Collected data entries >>
#####
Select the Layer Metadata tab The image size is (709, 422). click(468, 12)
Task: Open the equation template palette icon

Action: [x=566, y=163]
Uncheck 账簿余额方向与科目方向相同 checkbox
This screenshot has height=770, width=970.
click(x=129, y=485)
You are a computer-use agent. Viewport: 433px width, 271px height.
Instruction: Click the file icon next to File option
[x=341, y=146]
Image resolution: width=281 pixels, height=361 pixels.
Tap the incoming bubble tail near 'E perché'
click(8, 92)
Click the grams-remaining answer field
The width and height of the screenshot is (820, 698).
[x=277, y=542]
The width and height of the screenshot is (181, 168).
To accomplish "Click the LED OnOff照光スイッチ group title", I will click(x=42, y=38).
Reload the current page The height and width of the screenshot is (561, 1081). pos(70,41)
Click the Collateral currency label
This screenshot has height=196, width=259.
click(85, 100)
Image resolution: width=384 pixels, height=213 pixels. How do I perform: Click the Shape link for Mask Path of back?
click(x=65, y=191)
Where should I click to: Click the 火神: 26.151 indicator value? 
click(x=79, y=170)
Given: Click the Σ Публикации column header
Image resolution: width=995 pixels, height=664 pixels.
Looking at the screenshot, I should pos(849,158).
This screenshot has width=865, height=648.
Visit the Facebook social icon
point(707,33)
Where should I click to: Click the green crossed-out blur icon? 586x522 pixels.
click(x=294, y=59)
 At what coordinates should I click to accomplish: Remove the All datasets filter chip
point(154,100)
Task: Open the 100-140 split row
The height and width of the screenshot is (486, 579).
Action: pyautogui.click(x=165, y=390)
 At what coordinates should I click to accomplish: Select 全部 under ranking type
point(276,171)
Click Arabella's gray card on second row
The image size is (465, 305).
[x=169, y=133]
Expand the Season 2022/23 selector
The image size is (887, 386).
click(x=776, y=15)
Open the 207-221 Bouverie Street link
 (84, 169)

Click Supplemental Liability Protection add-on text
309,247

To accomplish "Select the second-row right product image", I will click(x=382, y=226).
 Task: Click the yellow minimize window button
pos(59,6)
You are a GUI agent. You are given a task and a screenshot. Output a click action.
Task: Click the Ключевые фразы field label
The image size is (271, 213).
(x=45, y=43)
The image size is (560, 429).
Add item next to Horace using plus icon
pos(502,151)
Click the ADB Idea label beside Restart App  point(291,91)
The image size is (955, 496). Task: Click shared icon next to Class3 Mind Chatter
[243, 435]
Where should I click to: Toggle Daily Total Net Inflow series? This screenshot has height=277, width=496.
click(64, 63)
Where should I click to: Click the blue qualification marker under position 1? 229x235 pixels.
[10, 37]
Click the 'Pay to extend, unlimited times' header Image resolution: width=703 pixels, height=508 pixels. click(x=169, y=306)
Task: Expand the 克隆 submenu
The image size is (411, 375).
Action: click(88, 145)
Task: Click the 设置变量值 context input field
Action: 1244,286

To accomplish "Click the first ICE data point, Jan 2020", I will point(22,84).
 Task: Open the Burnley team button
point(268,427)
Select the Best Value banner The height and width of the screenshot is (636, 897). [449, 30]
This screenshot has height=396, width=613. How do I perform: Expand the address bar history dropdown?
#####
WORK REQUEST >>
Output each line of the entries exactly, so that nothing is lost.

ANSWER TO THIS PROBLEM >>
Select the Layer Metadata tab The image size is (709, 422). click(468, 12)
Task: Open the equation template palette icon

Action: [x=566, y=163]
Uncheck 账簿余额方向与科目方向相同 checkbox
This screenshot has height=770, width=970.
click(x=129, y=485)
You are a computer-use agent. Viewport: 433px width, 271px height.
Instruction: Click the file icon next to File option
[x=341, y=146]
Image resolution: width=281 pixels, height=361 pixels.
Tap the incoming bubble tail near 'E perché'
click(8, 92)
Click the grams-remaining answer field
The width and height of the screenshot is (820, 698).
[x=277, y=542]
The width and height of the screenshot is (181, 168).
To accomplish "Click the LED OnOff照光スイッチ group title", I will click(x=42, y=38).
Reload the current page The height and width of the screenshot is (561, 1081). pos(70,41)
Click the Collateral currency label
This screenshot has height=196, width=259.
click(85, 100)
Image resolution: width=384 pixels, height=213 pixels. How do I perform: Click the Shape link for Mask Path of back?
click(x=65, y=191)
Where should I click to: Click the 火神: 26.151 indicator value? 
click(x=79, y=170)
Given: Click the Σ Публикации column header
Image resolution: width=995 pixels, height=664 pixels.
Looking at the screenshot, I should pos(849,158).
This screenshot has width=865, height=648.
Visit the Facebook social icon
point(707,33)
Where should I click to: Click the green crossed-out blur icon? 586x522 pixels.
click(x=294, y=59)
 At what coordinates should I click to accomplish: Remove the All datasets filter chip
point(154,100)
Task: Open the 100-140 split row
The height and width of the screenshot is (486, 579).
Action: pyautogui.click(x=165, y=390)
 At what coordinates should I click to accomplish: Select 全部 under ranking type
point(276,171)
Click Arabella's gray card on second row
The image size is (465, 305).
[x=169, y=133]
Expand the Season 2022/23 selector
The image size is (887, 386).
click(x=776, y=15)
Open the 207-221 Bouverie Street link
 (84, 169)

Click Supplemental Liability Protection add-on text
309,247

To accomplish "Select the second-row right product image", I will click(x=382, y=226).
 Task: Click the yellow minimize window button
pos(59,6)
You are a GUI agent. You are given a task and a screenshot. Output a click action.
Task: Click the Ключевые фразы field label
The image size is (271, 213).
(x=45, y=43)
The image size is (560, 429).
Add item next to Horace using plus icon
pos(502,151)
Click the ADB Idea label beside Restart App  point(291,91)
The image size is (955, 496). Task: Click shared icon next to Class3 Mind Chatter
[243, 435]
Where should I click to: Toggle Daily Total Net Inflow series? This screenshot has height=277, width=496.
click(64, 63)
Where should I click to: Click the blue qualification marker under position 1? 229x235 pixels.
[10, 37]
Click the 'Pay to extend, unlimited times' header Image resolution: width=703 pixels, height=508 pixels. click(x=169, y=306)
Task: Expand the 克隆 submenu
The image size is (411, 375).
Action: click(88, 145)
Task: Click the 设置变量值 context input field
Action: 1244,286

To accomplish "Click the first ICE data point, Jan 2020", I will point(22,84).
 Task: Open the Burnley team button
point(268,427)
Select the Best Value banner The height and width of the screenshot is (636, 897). [449, 30]
This screenshot has height=396, width=613. How do I perform: Expand the address bar history dropdown?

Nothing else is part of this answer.